Kashi @ Cape Island Runners says
I am a book reading machine – my mom is too and as a kid we went to the library 1x/week. I would take out the max number possible and devour them. I LOVED bookmobile days at school and I am not sure they still do it, but there was a Scholastic book newsletter type thing we would get that we could order books from. My mom would let me get as many as I wanted and they day they came in I could hardly sit through school bc I wanted to get home and start reading!
As a kid and as an adult, I have stayed up many late nights with books I could not put down 🙂 I will read just about anything, any fiction and non-fiction related to nature or health. Recently, I can recommend fiction-wise The Family Fang by Kevin Wilson and I am on a Gillian Flynn kick (I really liked Gone Girl but LOVED Dark Places and just started Sharp Objects) and non-fiction The Power of Habit by Charles Duhigg and Salt, Sugar, Fat by Michael Moss.
MomJovi says
I don’t know if they still do Bookmobiles either but E’s preschool definitely does the Scholastic fairs. I have a love/hate relationship w/ them. She LOOOVES them but always wants to pick out the worst books (Barbie, etc). Usually we each get to pick one. But right now she has WAY too many books that she doesn’t read anyway so I’m not buying any more until she finally agrees to purge some.
A lot of ones that I thought were too young are actually coming in handy now that we’re learning to read, so I guess I’ll be holding on to them longer than I thought.
Thanks for the suggestions! I read — and loved — Gone Girl so I’ve been meaning to read her other books. Glad to hear you like them even more!
Kashi @ Cape Island Runners says
I’m also in the tub club! i read the notebook in one sitting and many hot water additions to a bathtub 🙂 I am glad my mom started me early with the library bc there is no way I could buy all the ones I like and have space! The Kindle has been great for space, but not as good for $$ (our library does have electronic books, but the selection is not nearly as good. Plus I like roaming around the actual library to find books!). I usually only buy books that I love and know I will read again or running books, which I can’t get enough of! But the library is where I get most of my stuff. I also like to visit libraries wherever I travel – some are so amazing!
Susi says
Sounds like an interesting read and a page turner. I love a good book and sometimes sit in the tub until the water grows cold because I can’t put a book down. 🙂
MomJovi says
I do that, too, Susi! Actually my new strategy is I only fill the tub halfway, then when it goes cold, I fill it the rest of the way with hot water!
SuZ says
Oh, I read this book a year ago and loved it!!!
Micaela says
I downloaded The Kitchen House last week after you recommended it, and then read it within the next 15-18 hours. I also had super intense nightmares about it because I was so engrossed. Intensely emotional reading material + my child-like imagination is a bad combination.

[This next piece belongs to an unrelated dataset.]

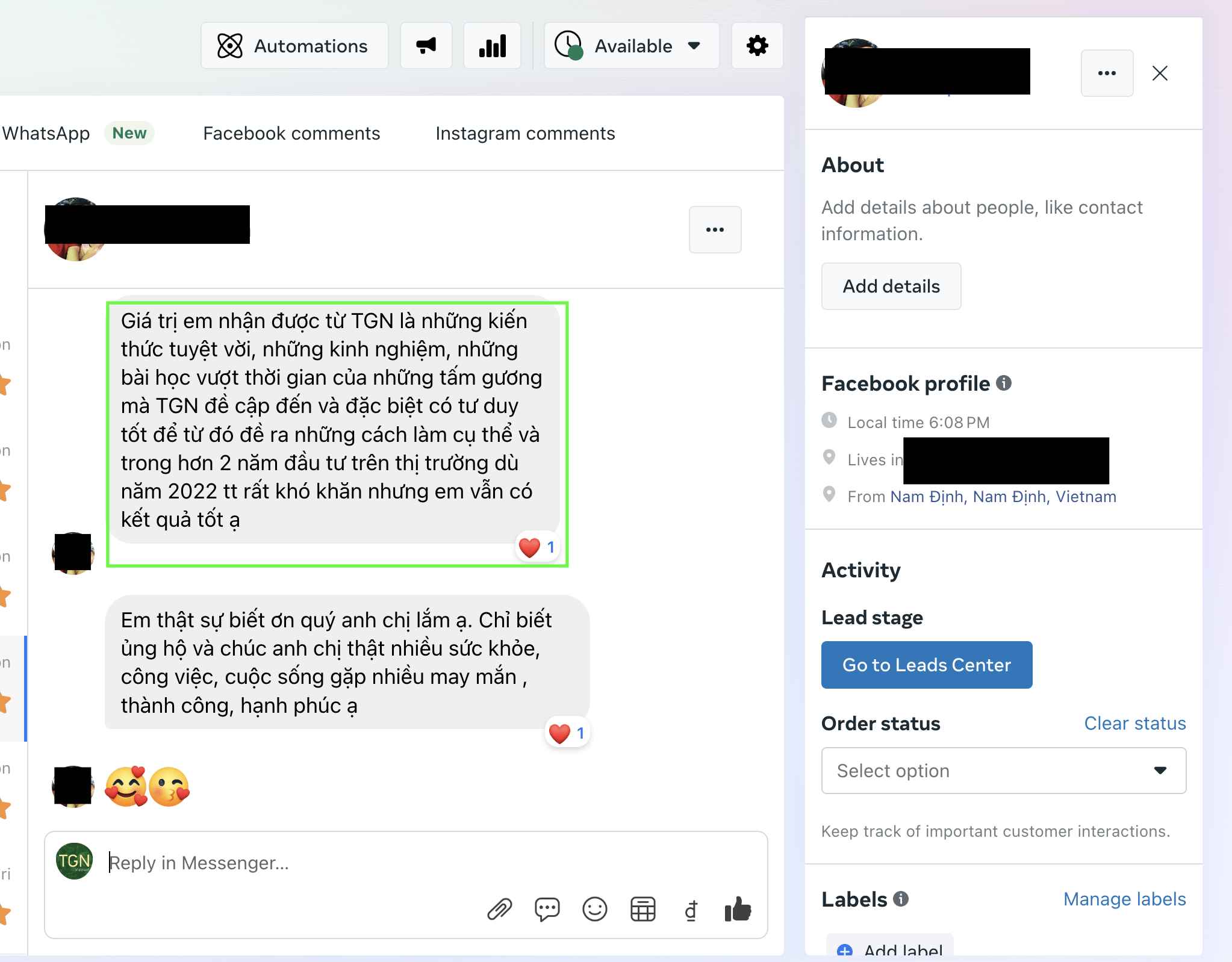Click the Manage labels link
This screenshot has width=1232, height=962.
click(1124, 899)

Loved it, thanks for the heads up!
(I also read Room after you mentioned it and loved it!)
MomJovi says
Sorry for the nightmares but I’m glad you loved it, too. It really became hard to put it down didn’t it? You just knew from his childhood on how awful Marshall was going to end up being.
And yeah, The Room was another difficult one. I’ll have to come up with a happier suggestion for you!
Thanks for letting me know what you thought about the book, too!
Ali says
I finally read this book from your recommendation a long time ago and totally glad I did. It was a story that had me hooked from the beginning!